For me the road to Ben Lomond is well worn, from Drymen, Balmaha and onto the windy never ending road through the shores of Loch Lomond to Rowardennan. That route never changes for me or the thousands of people who each year embark on the closest Munro to Glasgow and the South. Scotland’s most southerly Munro Ben Lomond waits.
The 2 routes up to the summit are just as well worn as the road to Ben Lomond although many more prefer the tourist route that leaves and arrives through the visitors information block from the car park. A Much clearer view of the top of the Ben is viewed these days due to the tree’s being taken away and who knows in time the top will remain hidden again until the walk is well underway and the layers have been stripped back due to the heat! Not a lot has changed over my many decades up the Ben, the road, the tourist path has some obvious changes to me but probably goes unnoticed by the majority of first timers.
Today’s hike was by the steeper less trodden Ptarmigan Ridge, the loch below opens up as quickly as the ascent and changes with every 50 ft gained. A few false summits to reach the ridge then a steady undulating walk to the last scramble up the side of the Ben to reach the summit, all in all, steeper harder and faster than the tourist route and a challenging scramble at the end. The enjoyable and steady decline down the tourist route is always welcomed as are the views across Loch Lomond.
I’ve tried to highlight the subtle changes over the years yet until today one thing had always remained the same, my trusted Brasher boots have walked Ben Lomond well over 20 times in just about every conceivable weather permutation and not to mention frequently all in the same day!!
A few things crossed my mind as I reflect on my own dilemma of my new walking boots v my old tried and test, very reliable and most certainly comfortable walking boot. I cannot tell you enough how much I love and trust my old boots. They have walked with me over many mountains and hills, and my beloved west highland way several times, they have kept me dry and blister free, they have walked through water, snow, muddy puddles! Slide down icy mountains and walked hot hazy paths all over the UK and abroad. You may get the impression that there is a bootromance going on here! There is, I’m loyal and probably stubborn.
Today my old faithful Brashers stayed in their bag in the shed and with a hint of excitement and trepidation I packed my new Supalite ll GTX boots from Berghaus. The keen walker will know they are Brashers yet now owned and improved by Berghaus. Can this be so? I found them yes light, yes easy to wear, waterproof, my feet remained dry, they never hurt my ankles with the new improved foam added. I confess my old ones did hurt after a while. Great grip in the rain soaked steps on the way down and very good ankle support. The newness is a thrill yet I think in time my feet will adjust to the boot as it will to me and I hope that we will walk many of Scotland’s peaks, ways and tracks in all weather. I’m not the lightest on my feet and going down Munro’s isn’t the most comfortable yet with the new boots comes a stronger shock absorbing base that also allows itself to be flexible enough to cope with all our shapes and sizes!

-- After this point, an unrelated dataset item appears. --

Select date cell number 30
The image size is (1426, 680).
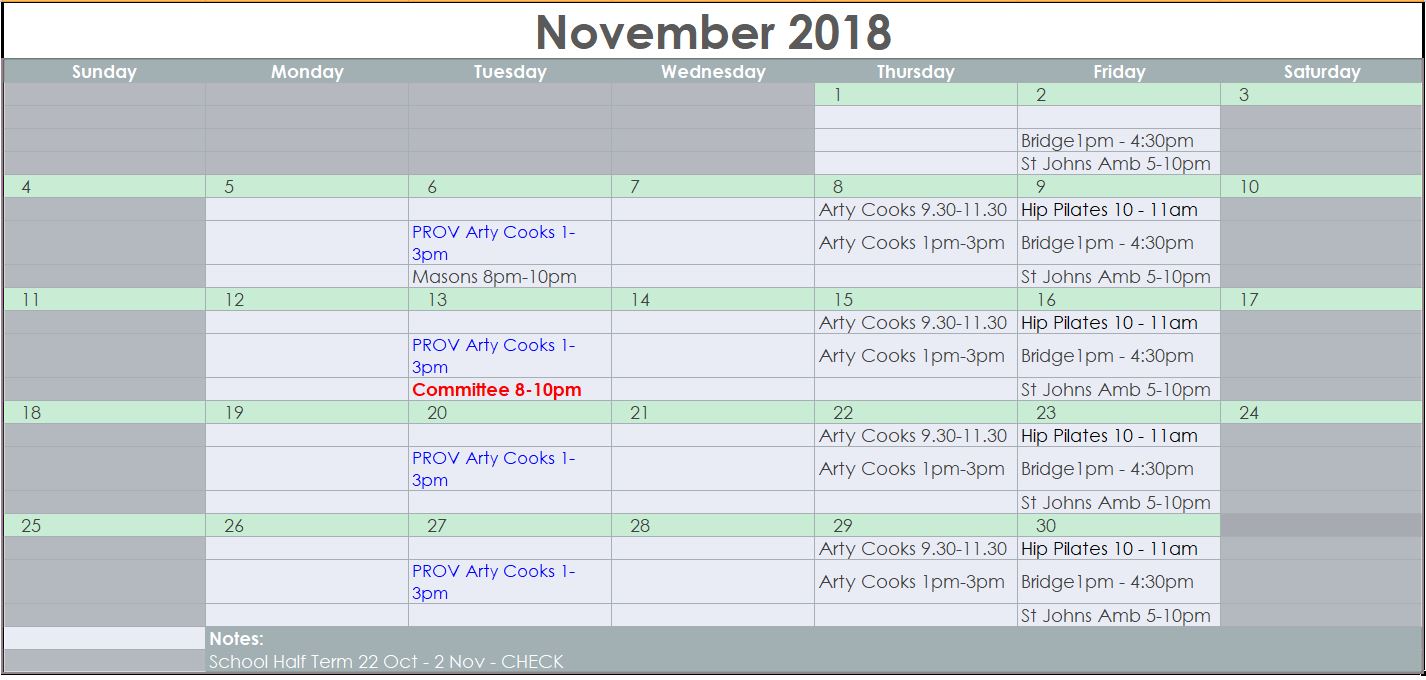tap(1119, 526)

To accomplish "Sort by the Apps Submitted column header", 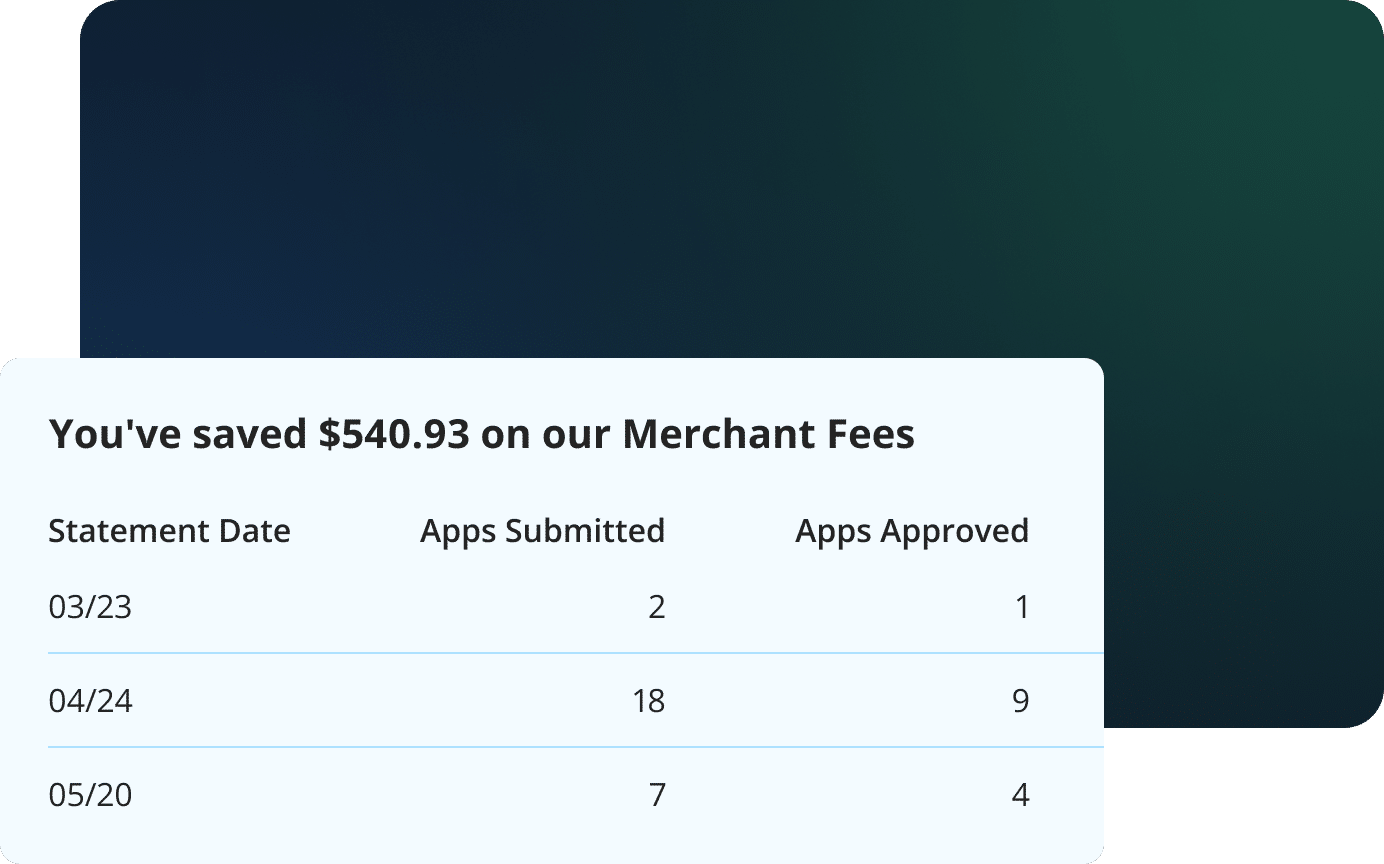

The boots Supalite appeal isn’t really felt by someone my size yet it offers durability, safety and protection with the added bonus of not being an additional weight to carry. They are in this instance used for walking Scotland’s Munro’s yet I know I’d trust them enough to walk my beloved West Highland Way. I like them and wonder if they will last the course like my tried and tested Brashers time can only answer that, that and the winding road to not just Ben Lomond but many of Scotland’s and the UK’s leading walkways and mountains. I maybe wrong here but I think they are good enough to be put away and used infrequently or frequently by the fair weather walker, holiday walker or occasional trek around the local forest brigade. They also sit well with me on bigger walks, higher peaks and in all weather, yet i haven’t tried them in the snow yet! The cost of newness comes in at around £150 and offers value for money after some 18 years of the old Brashers and the countless times I’ve used them they will give me value for money.
Change isn’t a bad thing and I think we are guilty of choosing our tried and tested old reliable routes that keep us safe, protected and comfortable. Yet with change comes old feelings that newness brings, comfort, protection and the feel good factor that is safety in my mind.
Meanwhile after a blustery day on the Ben I’m away to explain to my old Brashers that I’ll be spending a little more time with my new Supalite ll GTX Berghaus boots. Wish me luck!!